In a proposed anti-corruption plan, presidential hopeful Sen. Elizabeth Warren (D-Mass.) specifically called out President Donald Trump's sister, Maryanne Trump Barry, as an example of someone who got away with "misconduct" by resigning.
What did Warren say?
In a Medium post, titled, "My Plan to End Washington Corruption," published Monday, Warren laid out the details of her plan, which included closing "the loophole that allows federal judges to escape investigations for misconduct by stepping down from their post."
"Donald Trump's sister Maryanne Trump Barry resigned from the bench, ending an investigation into the Trump family's decades-long tax schemes, including potential fraud," Warren said. "Under my plan, investigations will remain open until their findings are made public and any penalties for misconduct are issued."
Barry resigned Feb. 11, less than two weeks after a court revealed that accusations against Barry were "receiving the full attention" of investigators. The president's sister stood accused of tax fraud, along with the president, that involved their father, Fred Trump, moving assets to allow his children to get a larger inheritance. This investigation came as a result of a New York Times article.
While both Trump family members were implicated in this scheme, Barry was the only one sued due to a lack of a statute of limitations on an ethics investigation into a judge.
When the judge resigned, the investigation ended. According to CNN, Barry will still receive her full pension, which could be in excess of $200,000 annually.

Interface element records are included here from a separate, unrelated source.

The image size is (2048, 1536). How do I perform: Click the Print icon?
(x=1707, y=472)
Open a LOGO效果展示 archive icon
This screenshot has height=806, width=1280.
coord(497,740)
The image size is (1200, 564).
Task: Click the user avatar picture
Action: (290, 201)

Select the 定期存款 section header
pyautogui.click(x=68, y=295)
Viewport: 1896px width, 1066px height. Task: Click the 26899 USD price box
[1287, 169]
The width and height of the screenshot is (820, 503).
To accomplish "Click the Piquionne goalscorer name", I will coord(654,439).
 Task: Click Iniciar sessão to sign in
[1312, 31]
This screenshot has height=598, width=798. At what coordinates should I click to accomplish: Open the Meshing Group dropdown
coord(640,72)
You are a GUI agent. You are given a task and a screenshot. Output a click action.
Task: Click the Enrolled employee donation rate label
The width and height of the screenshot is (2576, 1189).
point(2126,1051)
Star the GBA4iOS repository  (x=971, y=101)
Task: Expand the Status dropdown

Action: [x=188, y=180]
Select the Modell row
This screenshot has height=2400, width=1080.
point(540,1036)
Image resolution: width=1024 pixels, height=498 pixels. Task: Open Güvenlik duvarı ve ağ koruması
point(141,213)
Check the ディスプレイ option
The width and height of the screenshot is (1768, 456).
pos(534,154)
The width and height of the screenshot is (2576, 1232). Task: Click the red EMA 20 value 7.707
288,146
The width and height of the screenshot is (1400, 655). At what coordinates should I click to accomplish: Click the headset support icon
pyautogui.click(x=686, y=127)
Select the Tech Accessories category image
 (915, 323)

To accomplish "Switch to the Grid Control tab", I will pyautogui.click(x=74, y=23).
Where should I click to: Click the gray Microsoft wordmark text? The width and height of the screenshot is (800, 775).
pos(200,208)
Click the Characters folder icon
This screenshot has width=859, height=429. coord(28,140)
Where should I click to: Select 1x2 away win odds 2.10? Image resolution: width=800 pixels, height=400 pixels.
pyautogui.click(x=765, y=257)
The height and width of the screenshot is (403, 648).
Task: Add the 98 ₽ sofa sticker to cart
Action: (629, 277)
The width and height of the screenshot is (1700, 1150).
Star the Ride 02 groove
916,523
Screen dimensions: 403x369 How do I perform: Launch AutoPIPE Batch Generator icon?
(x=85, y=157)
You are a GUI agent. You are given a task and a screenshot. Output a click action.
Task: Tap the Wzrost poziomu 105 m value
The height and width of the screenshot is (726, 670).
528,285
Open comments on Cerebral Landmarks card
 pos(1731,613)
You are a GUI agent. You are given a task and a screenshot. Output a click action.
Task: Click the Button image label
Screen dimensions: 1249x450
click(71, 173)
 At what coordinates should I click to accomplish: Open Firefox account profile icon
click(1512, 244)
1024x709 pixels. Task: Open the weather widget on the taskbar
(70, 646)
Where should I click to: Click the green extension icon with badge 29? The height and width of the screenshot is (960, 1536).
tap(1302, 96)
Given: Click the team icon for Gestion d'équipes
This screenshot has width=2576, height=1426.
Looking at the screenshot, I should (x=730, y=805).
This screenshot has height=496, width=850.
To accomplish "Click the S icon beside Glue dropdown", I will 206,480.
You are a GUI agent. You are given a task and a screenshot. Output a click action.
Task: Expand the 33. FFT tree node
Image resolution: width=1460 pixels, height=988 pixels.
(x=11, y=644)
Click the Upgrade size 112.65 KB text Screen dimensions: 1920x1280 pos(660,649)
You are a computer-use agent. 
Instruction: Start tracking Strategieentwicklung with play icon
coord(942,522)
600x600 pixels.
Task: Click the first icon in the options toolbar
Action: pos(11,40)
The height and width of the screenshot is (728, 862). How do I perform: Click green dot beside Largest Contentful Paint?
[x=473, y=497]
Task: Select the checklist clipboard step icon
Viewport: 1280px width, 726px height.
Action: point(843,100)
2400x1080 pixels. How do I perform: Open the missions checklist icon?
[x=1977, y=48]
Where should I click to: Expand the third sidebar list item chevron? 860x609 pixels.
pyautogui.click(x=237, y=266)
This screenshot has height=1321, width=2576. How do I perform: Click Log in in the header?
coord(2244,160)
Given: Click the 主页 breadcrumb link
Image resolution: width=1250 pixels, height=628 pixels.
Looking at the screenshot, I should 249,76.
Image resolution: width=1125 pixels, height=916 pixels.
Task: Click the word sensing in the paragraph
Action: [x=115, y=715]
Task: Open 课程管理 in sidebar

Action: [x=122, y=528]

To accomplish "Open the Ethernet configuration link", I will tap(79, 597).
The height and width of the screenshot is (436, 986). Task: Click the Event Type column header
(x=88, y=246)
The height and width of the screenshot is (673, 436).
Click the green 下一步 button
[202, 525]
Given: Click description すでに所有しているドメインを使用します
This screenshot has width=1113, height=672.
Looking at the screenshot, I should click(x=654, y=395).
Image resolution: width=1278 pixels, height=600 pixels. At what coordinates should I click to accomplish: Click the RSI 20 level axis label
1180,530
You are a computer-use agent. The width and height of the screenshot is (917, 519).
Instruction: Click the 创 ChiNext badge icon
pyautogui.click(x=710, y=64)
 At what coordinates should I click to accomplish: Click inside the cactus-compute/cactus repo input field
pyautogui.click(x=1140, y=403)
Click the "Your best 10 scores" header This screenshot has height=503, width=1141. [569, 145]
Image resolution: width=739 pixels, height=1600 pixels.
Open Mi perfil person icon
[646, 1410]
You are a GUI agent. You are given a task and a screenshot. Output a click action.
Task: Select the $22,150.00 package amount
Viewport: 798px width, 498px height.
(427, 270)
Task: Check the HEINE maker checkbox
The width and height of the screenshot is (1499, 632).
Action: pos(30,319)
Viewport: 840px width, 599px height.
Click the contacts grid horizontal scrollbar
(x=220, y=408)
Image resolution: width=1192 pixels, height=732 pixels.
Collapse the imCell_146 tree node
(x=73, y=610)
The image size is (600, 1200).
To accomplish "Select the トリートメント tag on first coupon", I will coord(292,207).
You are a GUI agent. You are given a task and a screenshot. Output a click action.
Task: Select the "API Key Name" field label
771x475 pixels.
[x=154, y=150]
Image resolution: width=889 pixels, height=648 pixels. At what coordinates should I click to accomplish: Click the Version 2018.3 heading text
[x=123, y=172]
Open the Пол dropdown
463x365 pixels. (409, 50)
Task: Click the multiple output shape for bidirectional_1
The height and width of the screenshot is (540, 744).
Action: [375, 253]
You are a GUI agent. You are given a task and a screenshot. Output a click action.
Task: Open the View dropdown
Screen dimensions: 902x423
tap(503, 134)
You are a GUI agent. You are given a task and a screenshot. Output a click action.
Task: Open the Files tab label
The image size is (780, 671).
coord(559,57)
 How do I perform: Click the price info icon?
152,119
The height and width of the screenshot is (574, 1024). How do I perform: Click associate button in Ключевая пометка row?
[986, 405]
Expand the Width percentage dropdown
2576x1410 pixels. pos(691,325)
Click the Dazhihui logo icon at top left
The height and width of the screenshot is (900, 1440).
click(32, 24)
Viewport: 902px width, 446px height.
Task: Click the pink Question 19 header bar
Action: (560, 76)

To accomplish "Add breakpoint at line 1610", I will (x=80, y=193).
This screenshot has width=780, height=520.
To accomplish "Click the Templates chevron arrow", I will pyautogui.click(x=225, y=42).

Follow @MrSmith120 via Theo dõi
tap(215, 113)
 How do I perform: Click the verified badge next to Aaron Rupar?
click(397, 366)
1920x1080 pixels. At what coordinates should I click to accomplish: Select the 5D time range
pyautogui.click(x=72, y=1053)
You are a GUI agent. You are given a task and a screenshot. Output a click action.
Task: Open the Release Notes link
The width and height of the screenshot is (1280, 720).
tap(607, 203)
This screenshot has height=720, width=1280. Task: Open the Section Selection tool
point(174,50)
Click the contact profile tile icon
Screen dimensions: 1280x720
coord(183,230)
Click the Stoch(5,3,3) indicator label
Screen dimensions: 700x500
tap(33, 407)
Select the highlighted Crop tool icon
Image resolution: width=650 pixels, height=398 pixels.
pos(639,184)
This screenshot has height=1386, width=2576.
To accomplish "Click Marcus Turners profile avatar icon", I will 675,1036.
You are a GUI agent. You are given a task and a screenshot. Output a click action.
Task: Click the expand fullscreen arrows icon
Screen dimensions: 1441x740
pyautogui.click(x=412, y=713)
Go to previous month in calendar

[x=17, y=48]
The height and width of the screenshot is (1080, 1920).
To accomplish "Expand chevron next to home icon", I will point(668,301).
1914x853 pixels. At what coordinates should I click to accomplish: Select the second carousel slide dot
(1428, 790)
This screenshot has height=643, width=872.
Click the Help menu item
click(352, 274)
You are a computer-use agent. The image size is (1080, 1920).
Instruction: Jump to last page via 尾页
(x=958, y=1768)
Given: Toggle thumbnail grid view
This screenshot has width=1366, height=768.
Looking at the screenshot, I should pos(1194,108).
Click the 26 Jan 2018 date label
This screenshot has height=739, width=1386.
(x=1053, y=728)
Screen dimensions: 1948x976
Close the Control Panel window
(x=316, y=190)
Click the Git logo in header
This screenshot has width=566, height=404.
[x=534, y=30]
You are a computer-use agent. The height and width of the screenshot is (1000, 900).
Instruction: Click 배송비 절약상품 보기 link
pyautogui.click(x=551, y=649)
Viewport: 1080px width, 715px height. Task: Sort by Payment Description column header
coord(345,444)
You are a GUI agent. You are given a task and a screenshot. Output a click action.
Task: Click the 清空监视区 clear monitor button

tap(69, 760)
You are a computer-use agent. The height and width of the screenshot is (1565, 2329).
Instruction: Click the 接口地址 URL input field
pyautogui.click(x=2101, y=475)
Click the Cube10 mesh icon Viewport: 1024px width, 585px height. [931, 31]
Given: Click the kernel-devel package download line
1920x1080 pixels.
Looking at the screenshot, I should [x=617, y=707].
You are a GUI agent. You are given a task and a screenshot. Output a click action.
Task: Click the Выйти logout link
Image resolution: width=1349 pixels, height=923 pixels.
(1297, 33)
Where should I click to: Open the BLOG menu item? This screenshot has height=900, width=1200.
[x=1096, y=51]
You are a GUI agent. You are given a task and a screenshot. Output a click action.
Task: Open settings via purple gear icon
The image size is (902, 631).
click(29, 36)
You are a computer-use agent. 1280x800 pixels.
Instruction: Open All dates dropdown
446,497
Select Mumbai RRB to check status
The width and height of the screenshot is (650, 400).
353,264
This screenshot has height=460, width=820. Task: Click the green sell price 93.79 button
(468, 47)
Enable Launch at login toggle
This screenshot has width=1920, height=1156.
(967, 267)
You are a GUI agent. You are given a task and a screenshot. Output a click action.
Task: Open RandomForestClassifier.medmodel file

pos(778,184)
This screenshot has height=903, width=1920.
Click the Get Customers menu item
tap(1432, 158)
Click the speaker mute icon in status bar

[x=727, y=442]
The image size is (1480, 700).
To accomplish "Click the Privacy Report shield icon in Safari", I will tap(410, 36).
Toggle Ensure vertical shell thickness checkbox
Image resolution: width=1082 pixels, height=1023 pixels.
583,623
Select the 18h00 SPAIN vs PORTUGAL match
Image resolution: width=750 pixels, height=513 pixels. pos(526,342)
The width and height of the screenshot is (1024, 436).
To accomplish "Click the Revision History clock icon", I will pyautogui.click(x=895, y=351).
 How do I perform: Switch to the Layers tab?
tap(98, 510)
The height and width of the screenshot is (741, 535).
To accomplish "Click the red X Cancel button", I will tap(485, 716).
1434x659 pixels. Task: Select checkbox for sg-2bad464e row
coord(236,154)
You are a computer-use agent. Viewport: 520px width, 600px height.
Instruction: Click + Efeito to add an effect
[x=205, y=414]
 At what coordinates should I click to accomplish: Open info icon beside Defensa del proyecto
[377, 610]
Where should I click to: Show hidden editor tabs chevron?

Barry was appointed to the Federal District Court in New Jersey by former President Ronald Reagan, and later to the 3rd U.S. Circuit Court of Appeals by former President Bill Clinton.
CNN reported that a lawyer for Trump called the accusations against his sister "extremely inaccurate."
Barry wasn't the only one Warren targeted
Warren also noted that "sexual assault and perjury complaints against Brett Kavanaugh were dismissed when he was confirmed to the Supreme Court," suggesting that she would find a way to make Kavanaugh, or at least justices who had been similarly accused in the future, eligible to be prosecuted after their confirmation.
Warren's plan also promised to target lobbyists, which she called the "corporate capture of our federal agencies," and to reform the country's legal system.